Copy out word for word only the lines of the records below that start at the line containing "How do I perform: Click" and end with the line containing "tap(754, 27)".

+++ EXERCISE DATA

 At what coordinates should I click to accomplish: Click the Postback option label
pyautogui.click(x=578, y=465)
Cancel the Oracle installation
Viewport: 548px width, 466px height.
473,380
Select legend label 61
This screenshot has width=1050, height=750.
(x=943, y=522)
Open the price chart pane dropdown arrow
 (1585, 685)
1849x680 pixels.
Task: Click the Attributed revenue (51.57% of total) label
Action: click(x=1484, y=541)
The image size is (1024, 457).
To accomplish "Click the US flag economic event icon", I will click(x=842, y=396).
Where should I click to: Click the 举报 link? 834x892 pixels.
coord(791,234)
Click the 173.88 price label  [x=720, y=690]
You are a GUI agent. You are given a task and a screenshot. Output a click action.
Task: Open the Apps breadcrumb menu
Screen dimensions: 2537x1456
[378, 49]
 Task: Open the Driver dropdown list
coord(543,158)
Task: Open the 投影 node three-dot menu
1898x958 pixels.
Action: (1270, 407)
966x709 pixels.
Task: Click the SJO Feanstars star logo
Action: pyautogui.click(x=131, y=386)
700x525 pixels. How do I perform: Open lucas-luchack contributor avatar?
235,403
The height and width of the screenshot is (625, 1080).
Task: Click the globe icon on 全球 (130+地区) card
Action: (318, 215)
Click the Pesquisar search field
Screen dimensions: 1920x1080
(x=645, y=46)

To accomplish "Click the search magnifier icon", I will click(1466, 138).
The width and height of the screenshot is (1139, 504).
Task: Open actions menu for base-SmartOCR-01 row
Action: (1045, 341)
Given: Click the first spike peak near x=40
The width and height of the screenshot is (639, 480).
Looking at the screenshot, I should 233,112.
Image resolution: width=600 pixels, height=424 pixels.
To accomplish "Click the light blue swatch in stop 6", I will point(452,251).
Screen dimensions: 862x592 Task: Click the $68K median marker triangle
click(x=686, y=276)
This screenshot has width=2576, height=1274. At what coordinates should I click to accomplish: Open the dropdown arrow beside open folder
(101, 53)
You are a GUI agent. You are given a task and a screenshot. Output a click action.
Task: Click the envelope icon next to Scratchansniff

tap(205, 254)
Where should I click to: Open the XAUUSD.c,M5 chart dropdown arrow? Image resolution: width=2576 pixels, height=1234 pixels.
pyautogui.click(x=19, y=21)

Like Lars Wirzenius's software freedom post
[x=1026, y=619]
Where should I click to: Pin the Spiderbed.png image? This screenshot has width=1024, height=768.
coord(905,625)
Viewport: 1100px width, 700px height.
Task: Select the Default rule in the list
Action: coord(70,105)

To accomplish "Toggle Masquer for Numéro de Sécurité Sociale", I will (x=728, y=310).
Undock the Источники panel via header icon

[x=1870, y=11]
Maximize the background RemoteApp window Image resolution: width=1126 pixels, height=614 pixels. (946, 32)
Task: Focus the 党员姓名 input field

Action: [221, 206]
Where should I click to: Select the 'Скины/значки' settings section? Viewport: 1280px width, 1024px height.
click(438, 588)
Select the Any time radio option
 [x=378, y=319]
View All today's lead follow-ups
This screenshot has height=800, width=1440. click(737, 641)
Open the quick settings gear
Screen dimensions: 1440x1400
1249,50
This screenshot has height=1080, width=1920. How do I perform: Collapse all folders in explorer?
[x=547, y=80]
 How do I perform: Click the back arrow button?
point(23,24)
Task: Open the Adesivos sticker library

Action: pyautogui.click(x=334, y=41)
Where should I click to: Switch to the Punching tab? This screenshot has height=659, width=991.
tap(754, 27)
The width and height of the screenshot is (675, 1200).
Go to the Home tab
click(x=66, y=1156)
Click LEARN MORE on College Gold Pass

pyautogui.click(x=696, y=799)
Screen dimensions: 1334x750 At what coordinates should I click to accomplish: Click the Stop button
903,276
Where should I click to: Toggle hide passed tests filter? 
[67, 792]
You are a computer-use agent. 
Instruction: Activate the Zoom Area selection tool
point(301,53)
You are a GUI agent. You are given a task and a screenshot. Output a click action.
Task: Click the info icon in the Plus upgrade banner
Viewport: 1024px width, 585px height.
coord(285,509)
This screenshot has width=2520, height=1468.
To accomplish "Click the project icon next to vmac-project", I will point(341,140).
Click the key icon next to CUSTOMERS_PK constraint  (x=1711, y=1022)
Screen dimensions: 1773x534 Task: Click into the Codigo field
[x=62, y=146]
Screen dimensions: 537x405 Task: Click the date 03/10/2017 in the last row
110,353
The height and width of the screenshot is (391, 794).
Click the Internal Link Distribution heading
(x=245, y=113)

++++++

REPLY TO THE EXERCISE:
 How do I perform: Click the back arrow button?
point(23,24)
Task: Open the Adesivos sticker library

Action: pyautogui.click(x=334, y=41)
Where should I click to: Switch to the Punching tab? This screenshot has height=659, width=991.
tap(754, 27)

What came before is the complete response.